___ AVAILABLE DATA ___

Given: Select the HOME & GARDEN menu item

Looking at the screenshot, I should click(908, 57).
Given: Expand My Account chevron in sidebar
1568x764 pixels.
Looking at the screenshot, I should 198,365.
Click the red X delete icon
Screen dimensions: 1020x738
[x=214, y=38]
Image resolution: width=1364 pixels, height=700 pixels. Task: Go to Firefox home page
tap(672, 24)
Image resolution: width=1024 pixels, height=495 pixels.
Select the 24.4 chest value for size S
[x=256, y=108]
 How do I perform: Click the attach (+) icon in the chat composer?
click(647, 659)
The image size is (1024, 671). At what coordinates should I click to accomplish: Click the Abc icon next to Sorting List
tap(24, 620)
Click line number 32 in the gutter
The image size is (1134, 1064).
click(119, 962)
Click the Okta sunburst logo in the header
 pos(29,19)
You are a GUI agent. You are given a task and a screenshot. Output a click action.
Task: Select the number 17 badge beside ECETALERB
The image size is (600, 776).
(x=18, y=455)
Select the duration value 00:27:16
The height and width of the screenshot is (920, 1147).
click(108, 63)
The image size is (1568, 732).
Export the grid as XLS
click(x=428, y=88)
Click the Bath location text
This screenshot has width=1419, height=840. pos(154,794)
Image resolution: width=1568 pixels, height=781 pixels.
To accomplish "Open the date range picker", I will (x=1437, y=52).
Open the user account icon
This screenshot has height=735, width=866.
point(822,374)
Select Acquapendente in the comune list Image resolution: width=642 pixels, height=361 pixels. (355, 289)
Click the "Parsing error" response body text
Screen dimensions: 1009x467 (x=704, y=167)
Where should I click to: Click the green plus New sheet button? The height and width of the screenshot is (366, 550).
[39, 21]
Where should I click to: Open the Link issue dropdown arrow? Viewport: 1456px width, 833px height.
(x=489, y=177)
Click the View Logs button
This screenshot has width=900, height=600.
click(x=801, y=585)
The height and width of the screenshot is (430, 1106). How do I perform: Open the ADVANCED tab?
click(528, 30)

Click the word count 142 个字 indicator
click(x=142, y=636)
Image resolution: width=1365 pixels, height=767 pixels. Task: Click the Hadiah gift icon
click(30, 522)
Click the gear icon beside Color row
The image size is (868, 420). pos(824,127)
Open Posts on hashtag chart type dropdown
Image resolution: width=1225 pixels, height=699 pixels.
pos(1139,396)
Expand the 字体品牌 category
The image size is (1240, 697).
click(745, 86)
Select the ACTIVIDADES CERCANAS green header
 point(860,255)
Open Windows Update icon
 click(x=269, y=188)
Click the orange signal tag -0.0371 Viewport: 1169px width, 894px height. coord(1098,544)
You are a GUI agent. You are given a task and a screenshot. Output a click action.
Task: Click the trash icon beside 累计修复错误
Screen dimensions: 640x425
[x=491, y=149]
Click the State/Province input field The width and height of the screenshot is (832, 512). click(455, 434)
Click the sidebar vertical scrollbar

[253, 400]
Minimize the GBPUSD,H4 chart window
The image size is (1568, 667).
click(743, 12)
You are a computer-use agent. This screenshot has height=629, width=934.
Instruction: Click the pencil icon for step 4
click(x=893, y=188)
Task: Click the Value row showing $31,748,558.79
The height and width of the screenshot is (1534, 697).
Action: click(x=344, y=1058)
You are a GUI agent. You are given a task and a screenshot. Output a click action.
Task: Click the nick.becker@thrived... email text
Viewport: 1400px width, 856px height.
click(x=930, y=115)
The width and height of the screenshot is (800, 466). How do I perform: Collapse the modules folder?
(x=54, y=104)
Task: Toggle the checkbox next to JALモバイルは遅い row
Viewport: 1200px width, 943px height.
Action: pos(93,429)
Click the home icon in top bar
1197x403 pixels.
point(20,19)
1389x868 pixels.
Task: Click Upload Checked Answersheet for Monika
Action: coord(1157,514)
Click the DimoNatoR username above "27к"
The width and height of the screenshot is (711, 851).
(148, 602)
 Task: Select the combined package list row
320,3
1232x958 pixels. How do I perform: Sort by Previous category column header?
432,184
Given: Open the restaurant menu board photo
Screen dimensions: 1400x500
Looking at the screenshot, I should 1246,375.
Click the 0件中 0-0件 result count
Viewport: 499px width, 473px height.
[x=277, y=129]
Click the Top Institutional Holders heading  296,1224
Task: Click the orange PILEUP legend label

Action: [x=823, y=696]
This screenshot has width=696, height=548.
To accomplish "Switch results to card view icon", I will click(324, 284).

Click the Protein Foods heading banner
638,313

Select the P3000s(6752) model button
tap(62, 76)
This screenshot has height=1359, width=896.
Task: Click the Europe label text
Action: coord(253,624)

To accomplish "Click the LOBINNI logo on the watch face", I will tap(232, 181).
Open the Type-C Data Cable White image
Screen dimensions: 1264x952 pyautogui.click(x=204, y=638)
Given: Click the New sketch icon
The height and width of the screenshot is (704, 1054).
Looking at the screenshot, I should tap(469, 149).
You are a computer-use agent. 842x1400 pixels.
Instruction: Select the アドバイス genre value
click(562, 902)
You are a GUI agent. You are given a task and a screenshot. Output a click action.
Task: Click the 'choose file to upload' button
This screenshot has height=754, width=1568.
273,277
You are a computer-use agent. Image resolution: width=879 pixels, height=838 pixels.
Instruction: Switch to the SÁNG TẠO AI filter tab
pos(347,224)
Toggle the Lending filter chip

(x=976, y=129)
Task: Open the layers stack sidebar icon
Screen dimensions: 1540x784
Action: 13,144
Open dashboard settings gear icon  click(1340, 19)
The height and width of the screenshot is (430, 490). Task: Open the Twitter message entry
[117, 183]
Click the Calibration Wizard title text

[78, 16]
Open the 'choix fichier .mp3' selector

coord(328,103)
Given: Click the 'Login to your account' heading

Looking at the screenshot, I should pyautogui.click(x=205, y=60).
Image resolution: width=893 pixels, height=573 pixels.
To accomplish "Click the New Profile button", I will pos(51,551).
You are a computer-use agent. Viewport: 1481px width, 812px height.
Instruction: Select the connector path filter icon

___

**TRY IT**:
Among the entries above, how many lines hold the string "computer"? Answer with the number only.

**SOLUTION FOR THIS PROBLEM**:
4